— start PASSAGE TO READ —

Our Water is Life Kenya team has led many projects across Kajiado County, Kenya, including clean water projects and Livestock as a Business (LAB) trainings. However, some women were excluded from training: impoverished women who couldn’t afford group membership fees. Often, these individuals were widows.

Aware that these widows were vulnerable, our team strategized about how best to support them. It was when recent land use laws changed that we sprang into action. The law caused the Maasai Group Ranches—areas like Indian Reservations where many Maasai communities lived—to be subdivided, so each individual would have to pay a fee to obtain a title for their land. This would have prevented many widows, who have little cash, from acquiring land. Boosted by the generosity of a WILK patron, we paid the fees for 65 women to acquire deeds to land.

Helping these women secure land was the first step to investing in their future. But owning land cannot solve the cashflow problem these women face. We needed a solution to help widows support themselves and their children now. This is how Hope for Widows was born.

Our Hope for Widows Documentary shows highlights of the Goats and Grants ceremony, which took place last month.

The Hope for Widows Program

The Hope for Widows pilot program began in the summer of 2022 and was based on the LAB methodology, with several clear distinctions. In the LAB program, our team heads out to remote villages to teach livestock-keeping groups through interactive training sessions. We help these groups organize, petition to become a recognized group by the local government, and learn best-practice livestock management techniques. The LAB program works with groups, gives microloans to these groups, and helps groups establish working relationships and connections to other groups that remain after graduation. These groups work together for many years, long after LAB trainings have finished.

Hope for Widows follows the same teaching pedagogy as LAB, but differs in that it works with individuals. Training sessions involve elements of group education, but the goal is to teach individuals real-life skills that help their small business ventures. In the pilot program, 40 women throughout two regions—Amboseli and Kilimanjaro—gathered for eight of these training sessions. Of course, widows from different regions have different needs, so widows from Amboseli and Kilimanjaro regions met separately.

After these sessions, each widow received three goats—one male and two females—and a grant of $200. Goats are hardy and act as a long-term savings account. When kept healthy, they reproduce and mature, increasing savings exponentially. The grant was to jumpstart their small business ventures. This short-term cash infusion was important, as many widows were breaking even and unable to grow their ventures.

The focus on individuals has been a cornerstone of the Hope for Widows program, as each widow has specific needs. However, widows in each region have similar needs. To better understand how we sought to help these women, a profile for each group has been provided below.

hope for widows participants
WILK Co-Founder, Joseph Larasha (center), waves with the Amboseli Widows

The Amboseli Widows

One of our regional groups of widows live around Amboseli National Park, a region world-famous for its wildlife and natural beauty. Amboseli widows have two primary means of generating income: livestock and tourism. While livestock requires daily attention and maintenance, tourism is a seasonal business. These women are well versed in business, with most already a part of some livestock or tourism operation. But neither of these provide steady streams of cash needed to pay for daily needs.

During our training sessions, these women came together from the surrounding area, shared their experiences, and developed close relationships. Like the participants in the LAB program, these women organically formed a tight-knit group on their own. They decided that they would continue to work together outside of the trainings, as a group, pooling their resources and contributing to “merry-go-round” savings system, familiar to many around Amboseli. Essentially, each week every woman contributes a certain amount of cash. Every week the collected cash is given to one woman in the group, allowing her enough capital to pay for larger business expenses. Because the recipients rotate regularly, no one person risks a loss of income; everybody gets a periodic much-needed cash infusion.

— end PASSAGE TO READ —

** TO BE DONE **
• A. Please reproduce the Hope for Widows passage word for word, starting with "The Hope for Widows pilot" and going on through "trainings have finished.".
• B. According to the Hope for Widows passage, what did each widow receive after the training sessions?
The lines after this passage come from a different source.

— start DATA EXCERPT —

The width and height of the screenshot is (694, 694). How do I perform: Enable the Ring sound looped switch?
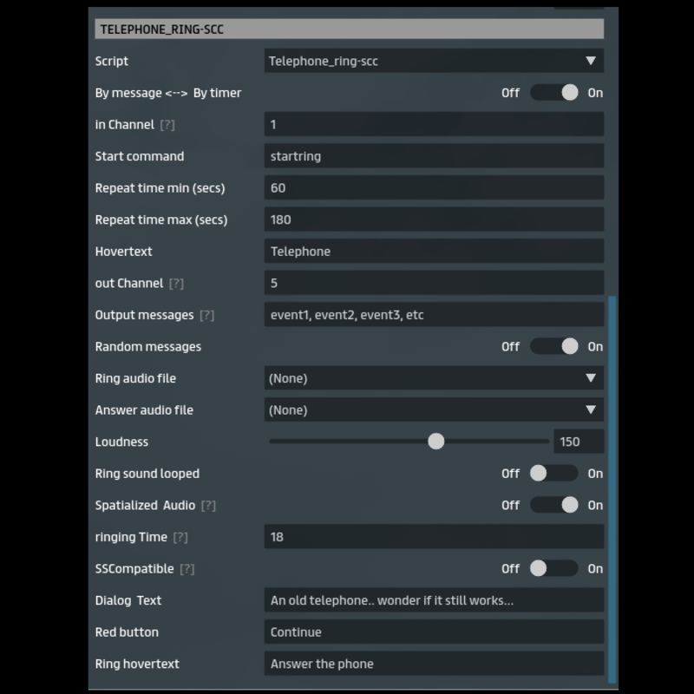554,474
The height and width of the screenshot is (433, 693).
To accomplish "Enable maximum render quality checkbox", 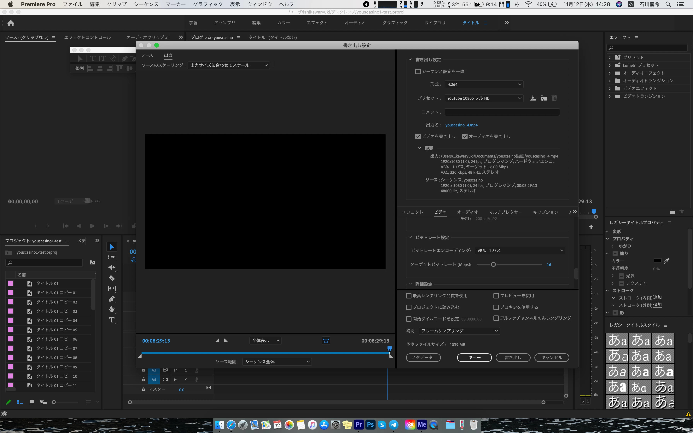I will coord(409,296).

— end DATA EXCERPT —

** RESULTS OF THE TASKS **
• A.
The Hope for Widows pilot program began in the summer of 2022 and was based on the LAB methodology, with several clear distinctions. In the LAB program, our team heads out to remote villages to teach livestock-keeping groups through interactive training sessions. We help these groups organize, petition to become a recognized group by the local government, and learn best-practice livestock management techniques. The LAB program works with groups, gives microloans to these groups, and helps groups establish working relationships and connections to other groups that remain after graduation. These groups work together for many years, long after LAB trainings have finished.

• B. Three goats (one male and two females) and a grant of $200.